Par sa généreuse politique libérale d'asile, la Grande-Bretagne apparut longtemps comme une terre de repli possible pour les réfugiés politiques français [3]. En cette période fin de siècle, elle le demeure d'autant que la Suisse et la Belgique, autres pays d'accueil traditionnels, ont fermé progressivement leurs portes aux exilés à la fin des années 1870. Londres devient donc la capitale diasporique de l'anarchisme alors même que sa réputation de libéralité est en train de changer. En mal bien sûr, c'est-à-dire dans le sens du durcissement de l'accueil.
À vrai dire, même s'ils sont peu nombreux – de 500 à 700 selon les moments, évalue l'historienne, contingent qui diminuera considérablement à la faveur de la loi d'amnistie de 1895 [4] –, ces anarchistes de langue française, parmi lesquels une centaine d'entre eux est particulièrement soumise à la surveillance policière de Sa Majesté, n'ont pas toujours pris leurs distances avec la « propagande par le fait » et ses effets délétères. L'exil, pourtant, et c'est ce que démontre minutieusement Constance Bantman, ouvre parfois l'imaginaire à d'autres perspectives et positionnements que ceux-là mêmes qui ont conduit les exilés à fuir leur pays.

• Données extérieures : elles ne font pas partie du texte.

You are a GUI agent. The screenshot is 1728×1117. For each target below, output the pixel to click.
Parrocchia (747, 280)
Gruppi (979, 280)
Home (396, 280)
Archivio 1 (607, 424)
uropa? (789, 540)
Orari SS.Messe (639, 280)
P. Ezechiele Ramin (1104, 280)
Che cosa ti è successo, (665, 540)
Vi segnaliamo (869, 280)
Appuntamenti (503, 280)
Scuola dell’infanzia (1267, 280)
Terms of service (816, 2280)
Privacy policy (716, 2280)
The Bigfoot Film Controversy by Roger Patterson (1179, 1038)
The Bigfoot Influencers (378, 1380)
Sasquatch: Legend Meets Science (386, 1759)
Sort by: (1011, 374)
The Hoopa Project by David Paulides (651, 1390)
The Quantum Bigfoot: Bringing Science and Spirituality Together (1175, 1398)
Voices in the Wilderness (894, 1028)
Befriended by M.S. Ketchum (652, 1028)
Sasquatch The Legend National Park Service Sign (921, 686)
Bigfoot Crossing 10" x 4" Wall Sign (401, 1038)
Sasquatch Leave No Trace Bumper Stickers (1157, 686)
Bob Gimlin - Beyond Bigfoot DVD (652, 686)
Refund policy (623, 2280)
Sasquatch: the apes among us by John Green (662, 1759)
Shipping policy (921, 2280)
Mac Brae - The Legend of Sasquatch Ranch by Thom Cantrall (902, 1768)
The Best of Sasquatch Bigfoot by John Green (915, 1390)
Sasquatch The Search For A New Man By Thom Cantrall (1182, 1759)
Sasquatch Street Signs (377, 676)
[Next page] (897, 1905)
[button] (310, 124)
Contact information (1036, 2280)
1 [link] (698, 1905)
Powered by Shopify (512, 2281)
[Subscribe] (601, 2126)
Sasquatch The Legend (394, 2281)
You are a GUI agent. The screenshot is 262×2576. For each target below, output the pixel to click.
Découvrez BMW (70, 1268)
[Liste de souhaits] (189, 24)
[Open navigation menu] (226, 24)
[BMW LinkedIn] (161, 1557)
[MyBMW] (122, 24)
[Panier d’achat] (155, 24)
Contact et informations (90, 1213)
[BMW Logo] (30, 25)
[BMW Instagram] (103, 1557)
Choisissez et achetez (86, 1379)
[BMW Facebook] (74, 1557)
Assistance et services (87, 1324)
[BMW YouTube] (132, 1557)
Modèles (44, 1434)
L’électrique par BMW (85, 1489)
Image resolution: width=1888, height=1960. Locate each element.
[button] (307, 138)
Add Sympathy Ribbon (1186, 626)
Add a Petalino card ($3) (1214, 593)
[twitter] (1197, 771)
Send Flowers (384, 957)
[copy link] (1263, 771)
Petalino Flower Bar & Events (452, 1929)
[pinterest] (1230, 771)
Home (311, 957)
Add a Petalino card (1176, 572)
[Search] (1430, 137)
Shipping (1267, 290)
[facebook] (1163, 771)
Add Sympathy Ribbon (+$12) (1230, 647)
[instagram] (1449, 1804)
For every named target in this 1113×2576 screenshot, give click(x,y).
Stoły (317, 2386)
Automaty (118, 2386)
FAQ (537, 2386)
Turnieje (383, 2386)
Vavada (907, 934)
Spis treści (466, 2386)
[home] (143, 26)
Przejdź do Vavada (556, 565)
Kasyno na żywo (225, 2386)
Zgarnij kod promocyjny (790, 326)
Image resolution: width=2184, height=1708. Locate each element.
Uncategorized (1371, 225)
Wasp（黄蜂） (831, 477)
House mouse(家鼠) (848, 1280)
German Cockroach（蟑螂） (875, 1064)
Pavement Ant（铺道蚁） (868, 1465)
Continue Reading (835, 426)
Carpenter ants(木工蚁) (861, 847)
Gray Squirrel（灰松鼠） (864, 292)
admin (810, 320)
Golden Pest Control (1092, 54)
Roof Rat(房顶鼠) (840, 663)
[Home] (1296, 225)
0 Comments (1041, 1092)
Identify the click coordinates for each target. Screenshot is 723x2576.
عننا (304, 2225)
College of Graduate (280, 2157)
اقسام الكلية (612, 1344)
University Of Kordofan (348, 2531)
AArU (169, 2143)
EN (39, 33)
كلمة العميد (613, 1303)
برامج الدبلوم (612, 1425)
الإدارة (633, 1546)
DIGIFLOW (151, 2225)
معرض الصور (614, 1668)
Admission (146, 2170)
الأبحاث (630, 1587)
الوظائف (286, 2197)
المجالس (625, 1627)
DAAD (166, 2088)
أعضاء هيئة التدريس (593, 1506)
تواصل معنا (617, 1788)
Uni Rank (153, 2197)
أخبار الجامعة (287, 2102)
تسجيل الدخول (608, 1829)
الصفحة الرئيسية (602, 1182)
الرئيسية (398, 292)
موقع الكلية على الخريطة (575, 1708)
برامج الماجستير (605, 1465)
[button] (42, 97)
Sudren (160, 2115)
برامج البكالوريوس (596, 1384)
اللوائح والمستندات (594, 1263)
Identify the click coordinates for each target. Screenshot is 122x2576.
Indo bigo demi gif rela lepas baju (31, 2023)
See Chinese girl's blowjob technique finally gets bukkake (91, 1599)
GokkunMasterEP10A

Maîtrisant très moyennement l'anglais pour la plupart d'entre eux, ces exilés, même si l'on compte dans le contingent quelques journalistes, artistes ou intellectuels, sont pour la plupart d'extraction populaire et vivent, mal, de métiers de l'artisanat. En fait, la pauvreté qu'ils connaissent est extrême. Ils fréquentent, au 67, Charlotte Street, l'épicerie de l'ex-communard Victor Richard – « le bel épicier » qui doit faire crédit. Ils logent souvent, à Soho, au 28-30 Fitzroy Street, dans deux maisons que possède Ernest Delebecque, qui loue des chambres à bas prix, les cédant même parfois gratuitement. Ils se retrouvent à la librairie d'Armand Lapie, lisent les mêmes journaux – L'International, Le Tocsin et Le Père Peinard, entre autres. Ils se posent parfois au Restaurant international de Charlotte Street ou des « Vrais Amis », au 4, Old Compton Street, et sont assidus du célèbre Club Autonomie sur Windmill Street, qui dispose d'une grande salle, d'une cantine et qui peut faire fonction de dortoir. Organisé en sections linguistiques se réunissant séparément un jour par semaine, le lieu est souvent fréquenté par des journaleux en quête de sensationnalisme et par des espions de toutes les polices d'Europe. Par ailleurs, il existe aussi des clubs anarchistes nationaux où se réunissent les Allemands (Grafton Street), les Scandinaves (Rathbone Street), les Italiens (Clerkenwell), lieux où se nouent des liens internationaux et des sociabilités entre anarchistes de diverses provenances.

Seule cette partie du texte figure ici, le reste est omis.